For any non-trivial application (I.E. the application must receive and handle different kinds of messages with different lengths), the solution to your particular problem isn't necessarily just a programming solution - it's a convention, I.E. a protocol.
In order to determine how many bytes you should pass to your read
call, you should establish a common prefix, or header, that your application receives. That way, when a socket first has reads available, you can make decisions about what to expect.
A binary example might look like this:
#include <stdint.h>
#include <stdlib.h>
#include <stdio.h>
#include <unistd.h>
#include <arpa/inet.h>
enum MessageType {
MESSAGE_FOO,
MESSAGE_BAR,
};
struct MessageHeader {
uint32_t type;
uint32_t length;
};
/**
* Attempts to continue reading a `socket` until `bytes` number
* of bytes are read. Returns truthy on success, falsy on failure.
*
* Similar to @grieve's ReadXBytes.
*/
int readExpected(int socket, void *destination, size_t bytes)
{
/*
* Can't increment a void pointer, as incrementing
* is done by the width of the pointed-to type -
* and void doesn't have a width
*
* You can in GCC but it's not very portable
*/
char *destinationBytes = destination;
while (bytes) {
ssize_t readBytes = read(socket, destinationBytes, bytes);
if (readBytes < 1)
return 0;
destinationBytes += readBytes;
bytes -= readBytes;
}
return 1;
}
int main(int argc, char **argv)
{
int selectedFd;
// use `select` or `poll` to wait on sockets
// received a message on `selectedFd`, start reading
char *fooMessage;
struct {
uint32_t a;
uint32_t b;
} barMessage;
struct MessageHeader received;
if (!readExpected (selectedFd, &received, sizeof(received))) {
// handle error
}
// handle network/host byte order differences maybe
received.type = ntohl(received.type);
received.length = ntohl(received.length);
switch (received.type) {
case MESSAGE_FOO:
// "foo" sends an ASCII string or something
fooMessage = calloc(received.length + 1, 1);
if (readExpected (selectedFd, fooMessage, received.length))
puts(fooMessage);
free(fooMessage);
break;
case MESSAGE_BAR:
// "bar" sends a message of a fixed size
if (readExpected (selectedFd, &barMessage, sizeof(barMessage))) {
barMessage.a = ntohl(barMessage.a);
barMessage.b = ntohl(barMessage.b);
printf("a + b = %d\n", barMessage.a + barMessage.b);
}
break;
default:
puts("Malformed type received");
// kick the client out probably
}
}
You can likely already see one disadvantage of using a binary format - for each attribute greater than a char
you read, you will have to ensure its byte order is correct using the ntohl
or ntohs
functions.
An alternative is to use byte-encoded messages, such as simple ASCII or UTF-8 strings, which avoid byte-order issues entirely but require extra effort to parse and validate.
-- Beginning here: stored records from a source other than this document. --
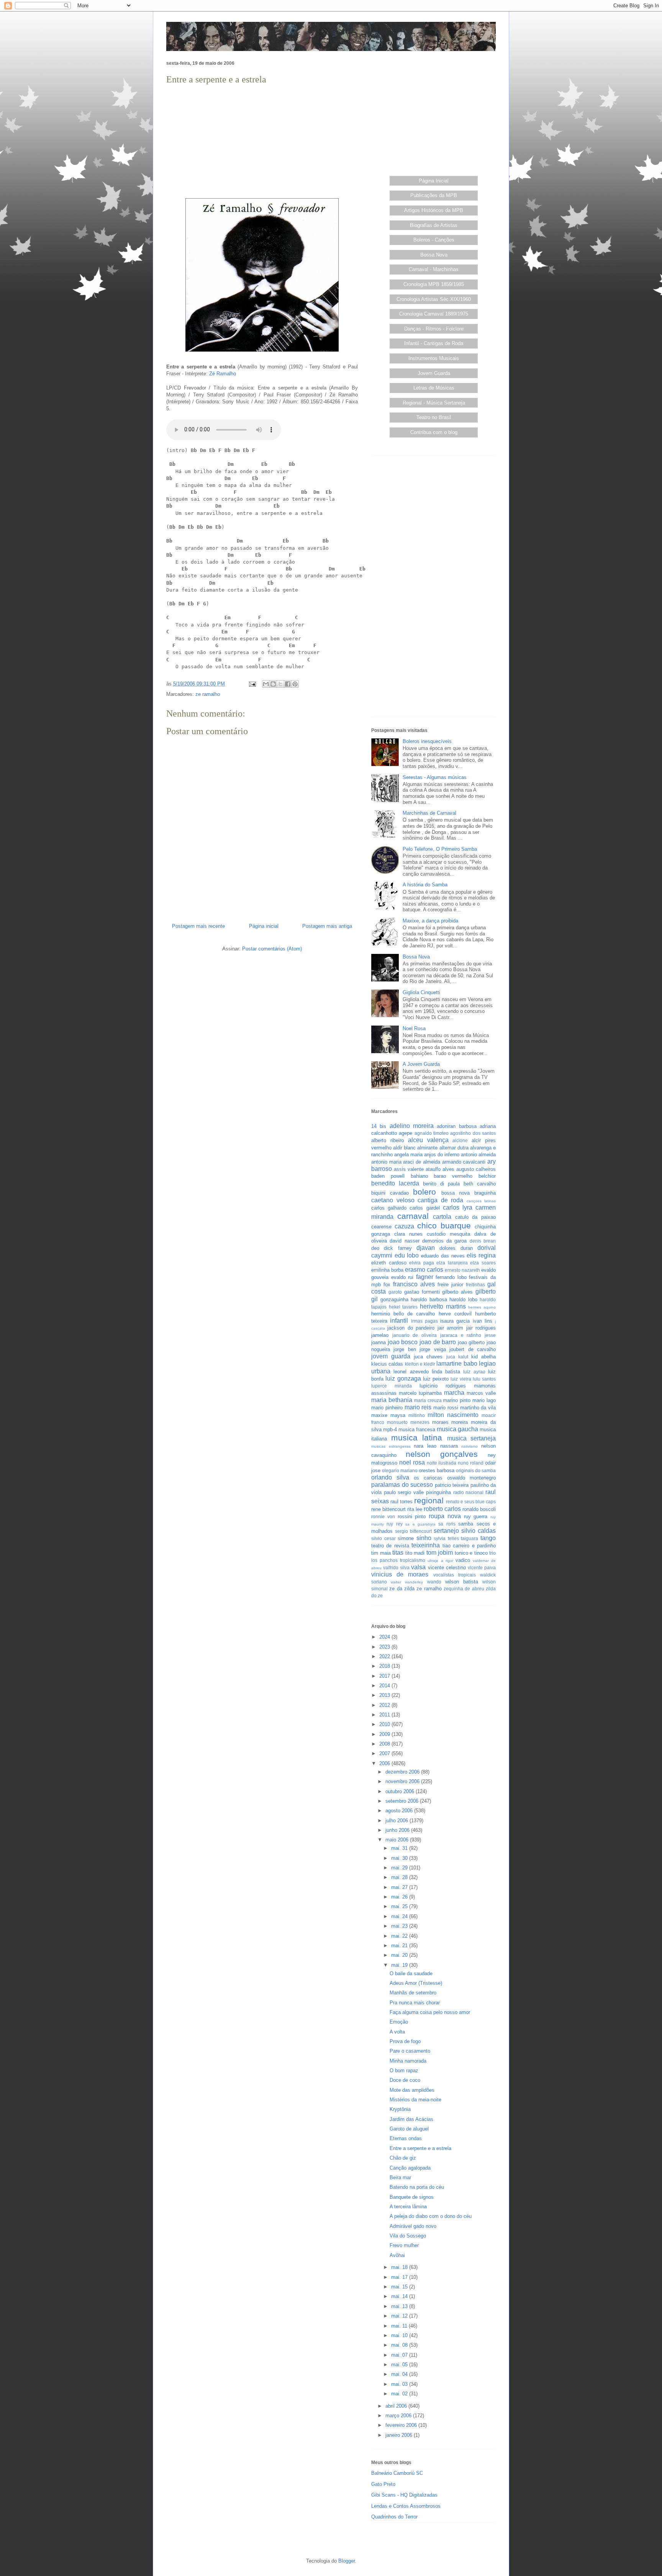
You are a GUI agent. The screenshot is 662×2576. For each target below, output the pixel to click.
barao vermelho (453, 1176)
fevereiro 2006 (401, 2425)
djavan (425, 1247)
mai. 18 (400, 2267)
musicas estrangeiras (391, 1446)
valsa (418, 1567)
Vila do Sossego (408, 2236)
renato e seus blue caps (471, 1501)
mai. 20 (400, 1955)
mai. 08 (400, 2345)
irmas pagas (424, 1320)
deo (375, 1248)
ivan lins (482, 1321)
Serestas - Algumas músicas (435, 777)
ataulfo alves (440, 1169)
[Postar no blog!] (273, 684)
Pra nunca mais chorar (415, 2003)
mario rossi (445, 1407)
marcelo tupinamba (420, 1393)
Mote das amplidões (412, 2090)
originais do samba (476, 1470)
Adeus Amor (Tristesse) (416, 1983)
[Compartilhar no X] (280, 684)
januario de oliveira (414, 1335)
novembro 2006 (403, 1781)
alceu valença (428, 1140)
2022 (385, 1656)
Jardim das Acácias (411, 2119)
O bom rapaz (404, 2070)
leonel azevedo (410, 1371)
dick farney (397, 1248)
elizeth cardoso (388, 1263)
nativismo (469, 1446)
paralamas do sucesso (402, 1484)
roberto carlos (442, 1509)
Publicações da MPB (433, 195)
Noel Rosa (414, 1028)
There are two final considerations for network data in C.
The first is that some C types do not have fixed widths. For example, the humble int
is defined as the word size of the processor, so 32 bit processors will produce 32 bit int
s, while 64 bit processors will produces 64 bit int
s. Good, portable code should have network data use fixed-width types, like those defined in stdint.h
.
The second is struct padding. A struct with different-widthed members will add data in between some members to maintain memory alignment, making the struct faster to use in the program but sometimes producing confusing results.
#include <stdio.h>
#include <stdint.h>
int main()
{
struct A {
char a;
uint32_t b;
} A;
printf("sizeof(A): %ld\n", sizeof(A));
}
In this example, its actual width won't be 1 char
+ 4 uint32_t
= 5 bytes, it'll be 8:
mharrison@mharrison-KATANA:~$ gcc -o padding padding.c
mharrison@mharrison-KATANA:~$ ./padding
sizeof(A): 8
This is because 3 bytes are added after char a
to make sure uint32_t b
is memory-aligned.
So if you write
a struct A
, then attempt to read a char
and a uint32_t
on the other side, you'll get char a
, and a uint32_t where the first three bytes are garbage and the last byte is the first byte of the actual integer you wrote.
Either document your data format explicitly as C struct types or, better yet, document any padding bytes they might contain.